Korea Południowa nigdy nie była na mojej podróżniczej bucket list czy obiektem moich zainteresowań. Nigdy nie fascynowała mnie ta część Azji, podczas gdy moi znajomi zachwycali się Japonią, Singapurem czy właśnie Koreą. Mnie tam nie ciągnie. Od czasu do czasu sięgam jednak po lekturę podróżniczą i reportaże o miejscach, które w ogóle mnie nie interesują, żeby moja głowa łyknęła trochę innych informacji 🙂 Ostatnio w moje ręce wpadła książka Agnieszki Klessy-Shin o tym, jak Polce żyje się w Korei Południowej.

Agnieszka Klessa-Shin prowadzi swój kanał na YouTubie „Pyra w Korei”, na którym publikuje filmy o codziennym życiu w Korei. Pochodzi z Poznania, gdzie ukończyła koreanistykę, a od 2013 roku mieszka w Seulu, w którym poznała swojego męża Taejina. Do Korei przyleciała jako studentka koreanistyki, uzbrojona w wiedzę teoretyczną i znajomość języka. Na miejscu okazało się jednak, że wylądowała na obcej planecie, pełnej sprzeczności, kontrastów i absurdów, ale też zaskakująco pięknej i fascynującej. O tym opowiada w swojej książce „Polka w Korei. Jak żyje się w kraju k-popu, kimchi i Samsunga”.

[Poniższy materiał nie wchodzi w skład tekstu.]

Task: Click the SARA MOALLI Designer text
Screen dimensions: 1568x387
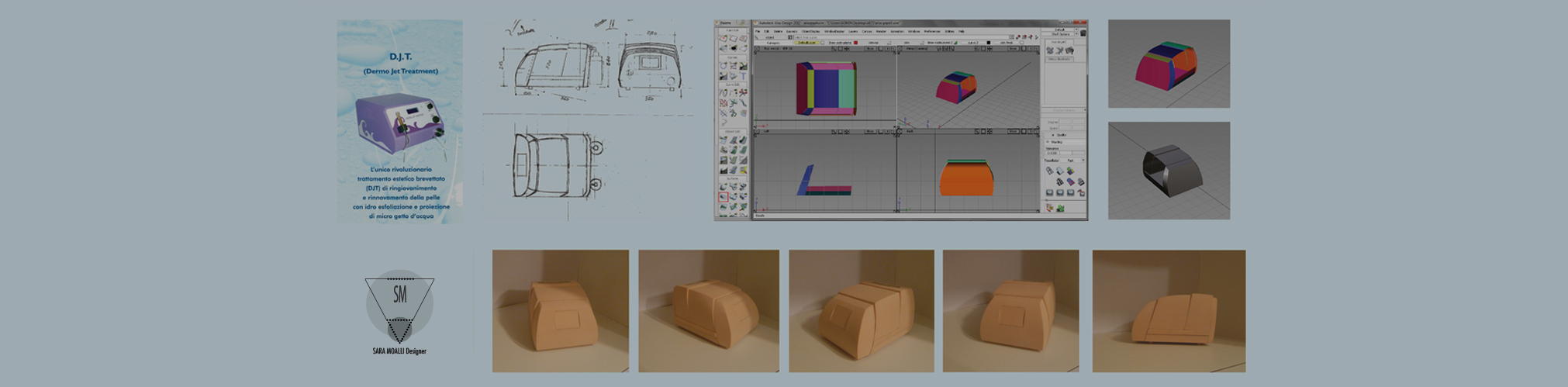Action: tap(399, 351)

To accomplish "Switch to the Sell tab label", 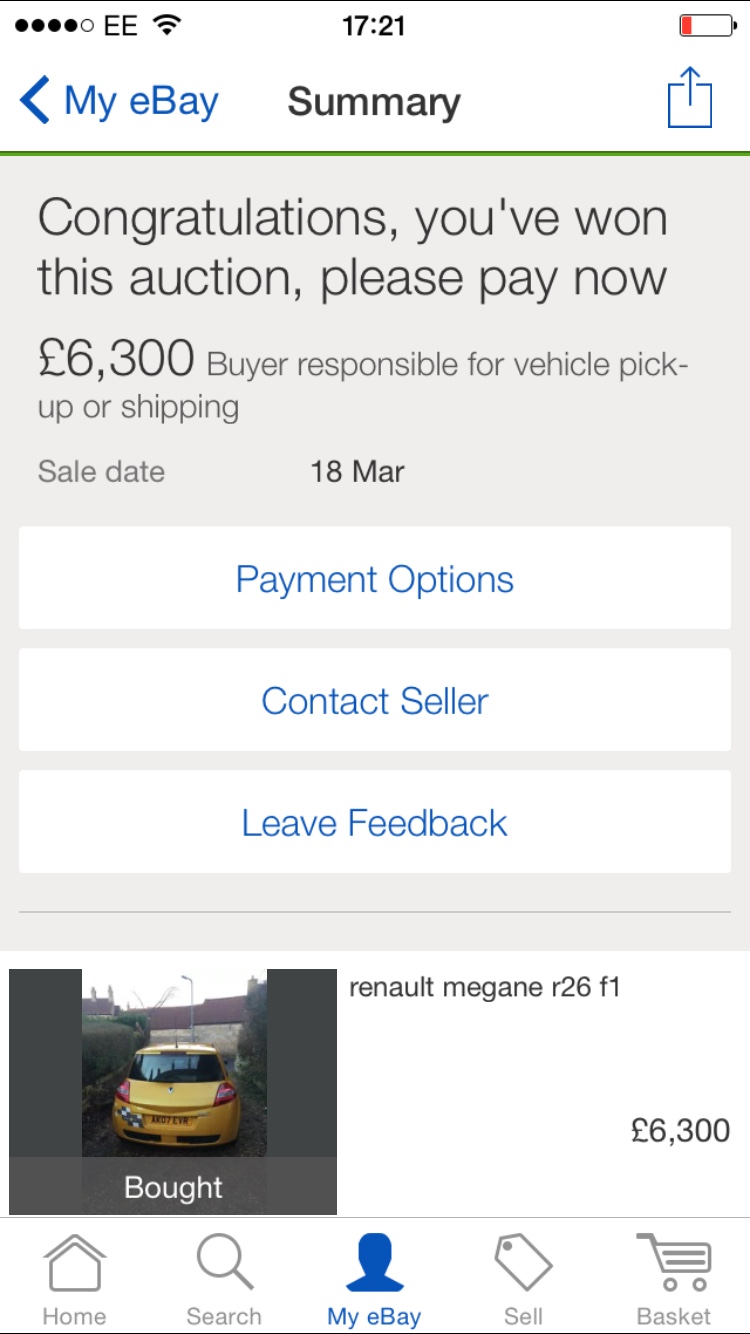I will (x=523, y=1316).
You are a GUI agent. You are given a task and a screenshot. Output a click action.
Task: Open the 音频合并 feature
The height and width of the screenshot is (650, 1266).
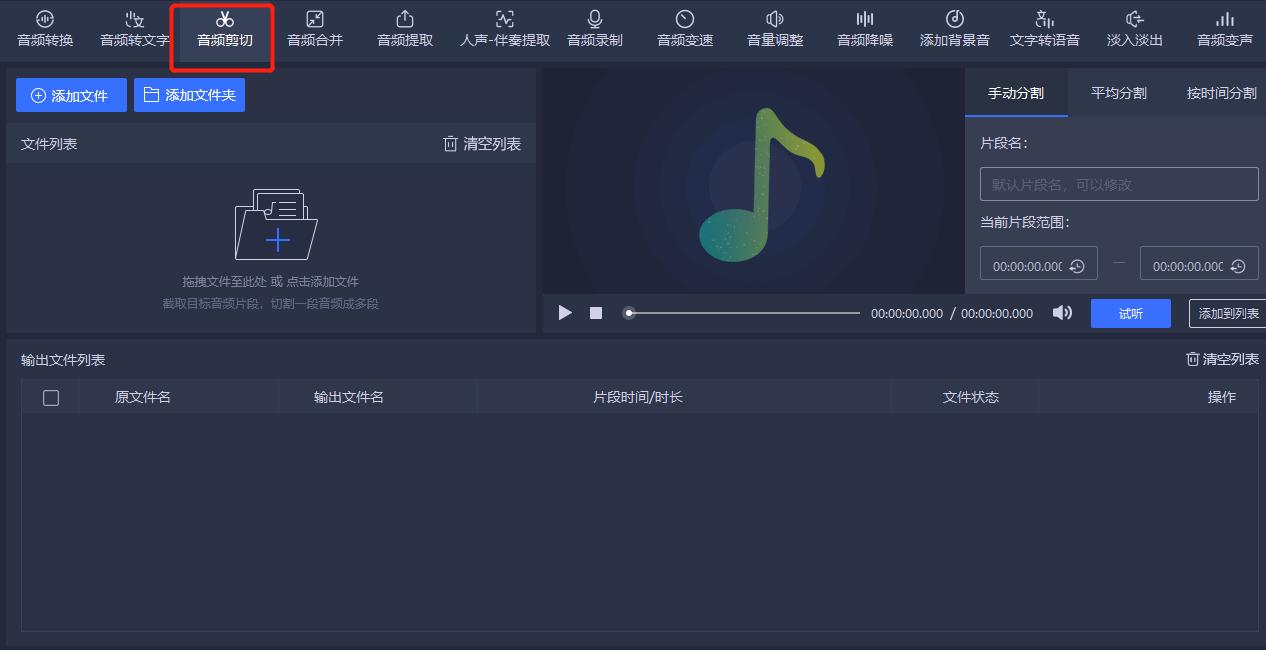pos(315,27)
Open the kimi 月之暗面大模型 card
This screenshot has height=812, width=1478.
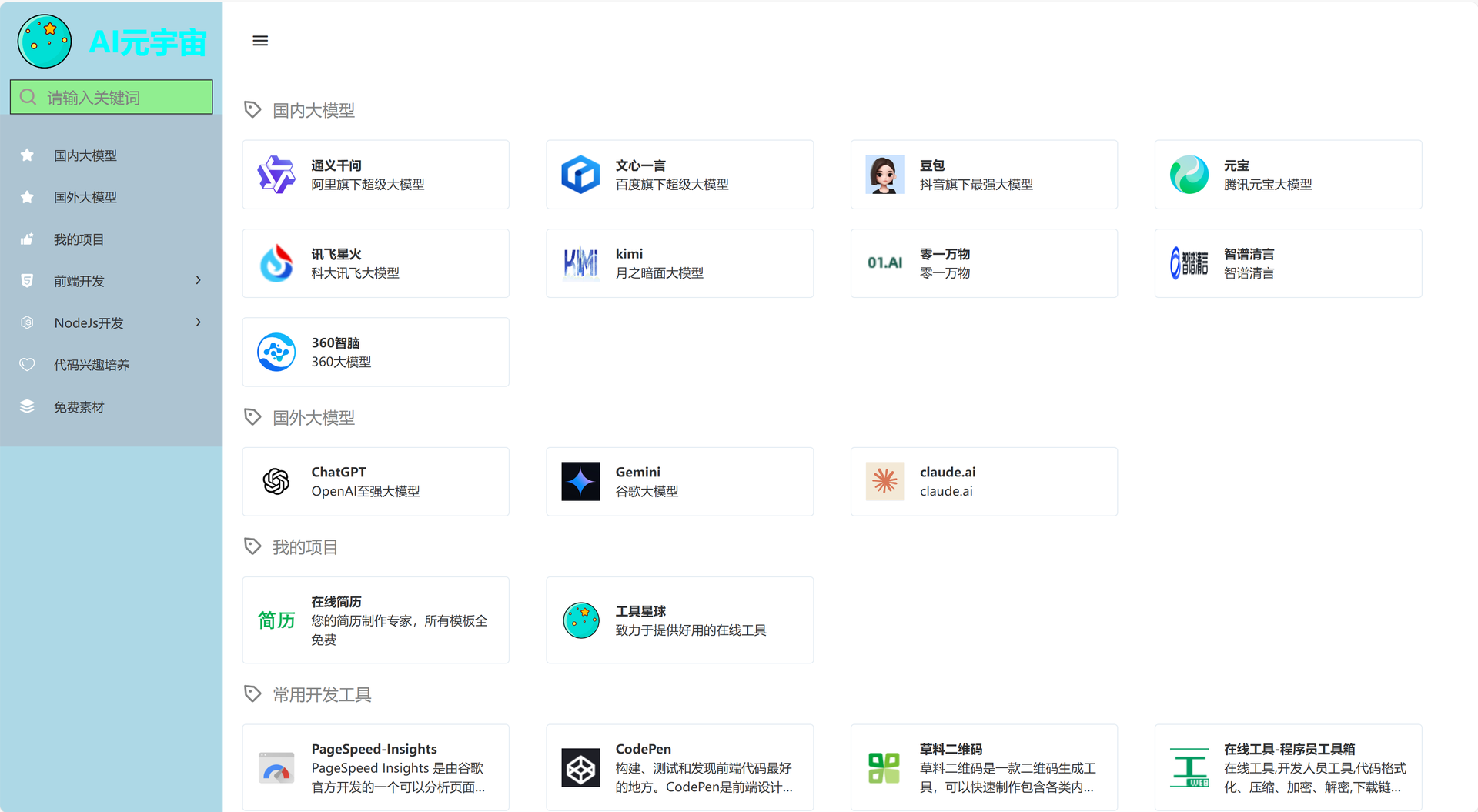(x=679, y=263)
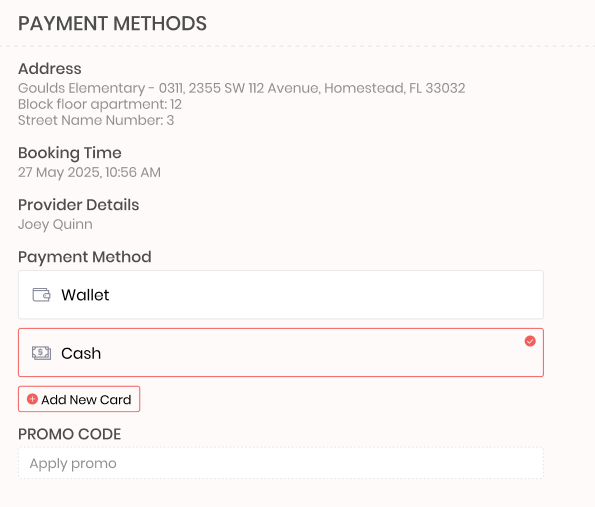Click the red plus icon

pos(32,399)
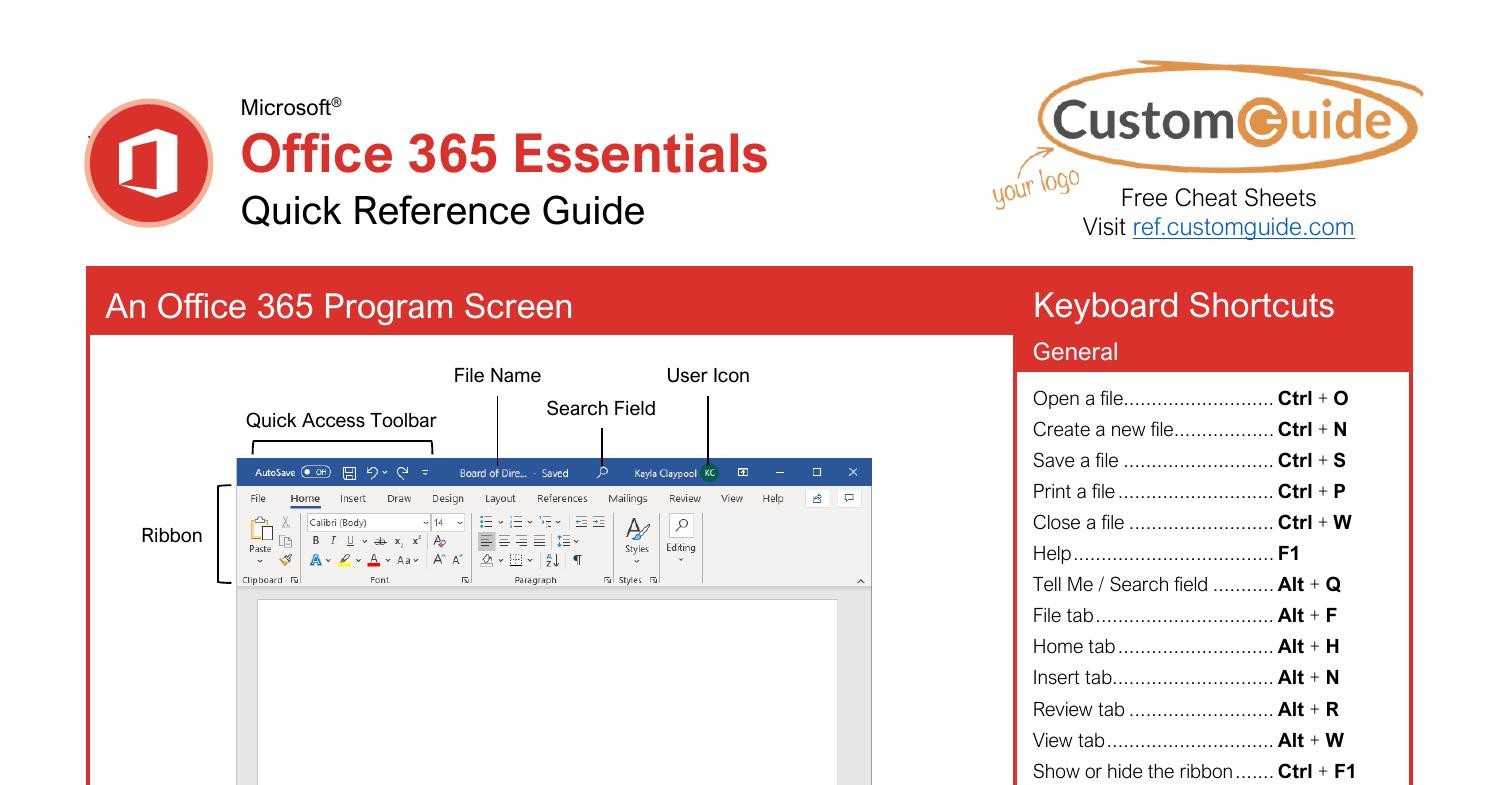Apply Superscript from the Font group
The height and width of the screenshot is (785, 1500).
[416, 540]
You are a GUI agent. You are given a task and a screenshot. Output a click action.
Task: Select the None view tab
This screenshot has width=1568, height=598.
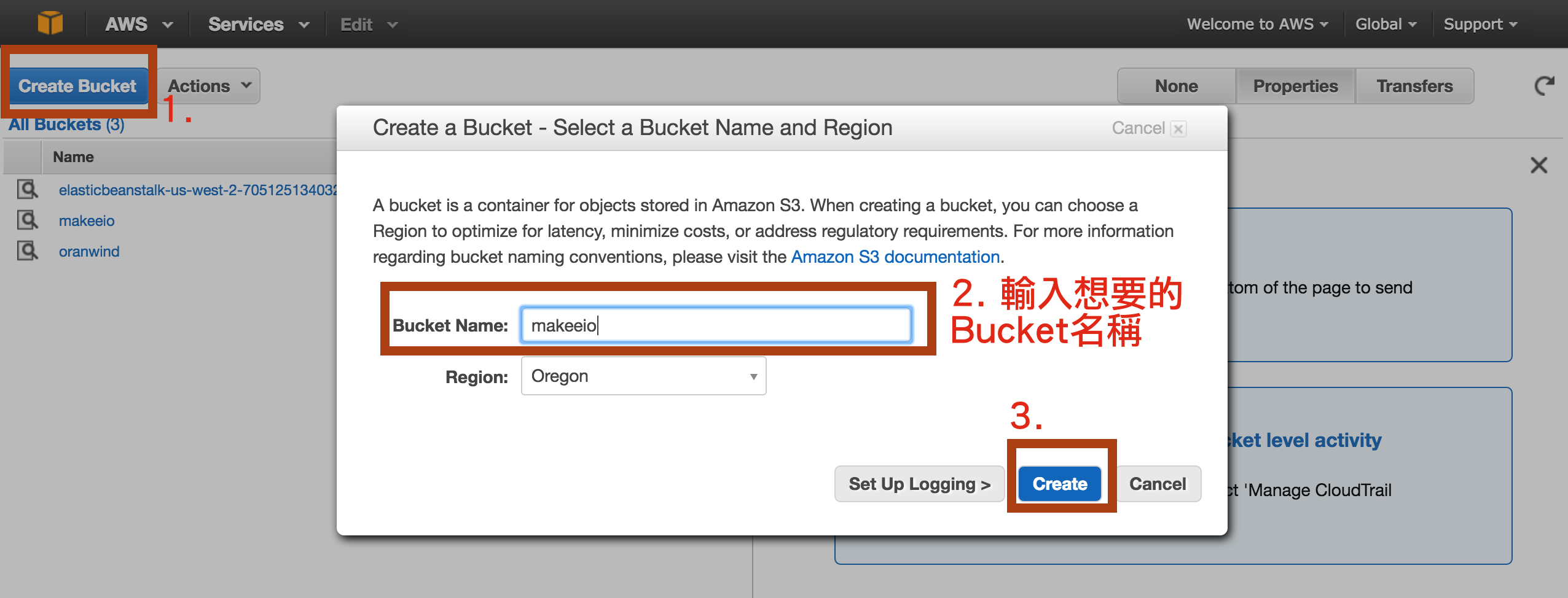pyautogui.click(x=1176, y=86)

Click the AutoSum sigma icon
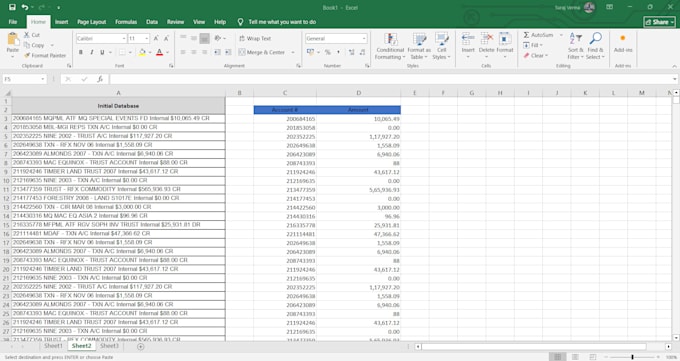click(526, 35)
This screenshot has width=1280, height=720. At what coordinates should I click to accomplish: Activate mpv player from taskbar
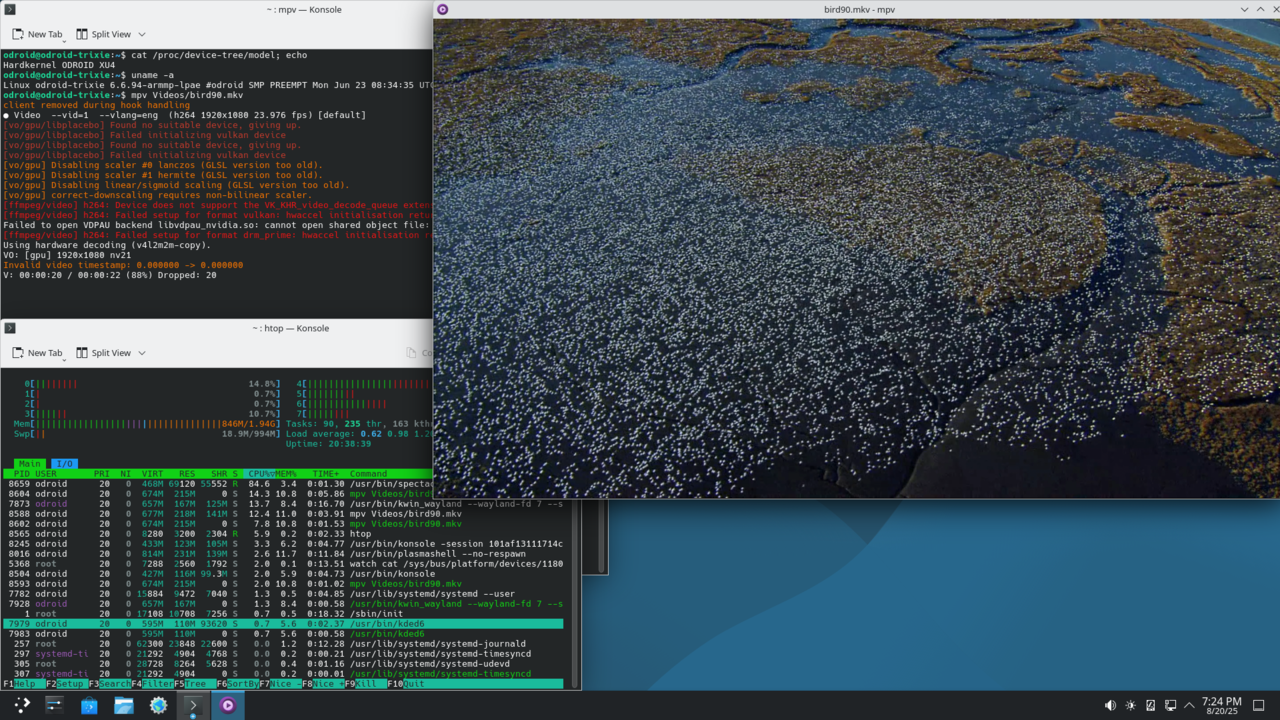click(227, 705)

Od ponad 10 lat Agnieszka próbuje zrozumieć Kraj Spokojnego Poranka – tak o Korei się mówi. Nie da się ukryć, że Agnieszka znalazła swoje miejsce na ziemi, które nieustannie ją zachwyca. W swojej książce autorka serwuje nam przegląd koreańskiej kultury w każdym jej aspekcie. Od historii po geografię, od atrakcji turystycznych do codziennej walki o przetrwanie po samobójstwa, od narodzin, przez ślub do ceremonii pogrzebowych. Dużo miejsca poświęca koreańskiej kuchni. Szczegółowo i dość fantazyjnie opisuje potrawy, a nieliczne uwiecznia na fotografiach, a także radzi, jak jeść lokalne potrawy by nie spłonąć od jej pikanterii. Chociaż autorka wielokrotnie podkreśla zachwyt i miłość do nowego kraju, to jednak bez ogródek pisze o ciemnej stronie Korei: nietolerancji, wiecznym pośpiechu, przekraczającej wszelkie granice rywalizacji edukacyjnej, zapracowaniu, narzucanym patriarchacie czy obrazie kobiet pozostających na wiecznej diecie.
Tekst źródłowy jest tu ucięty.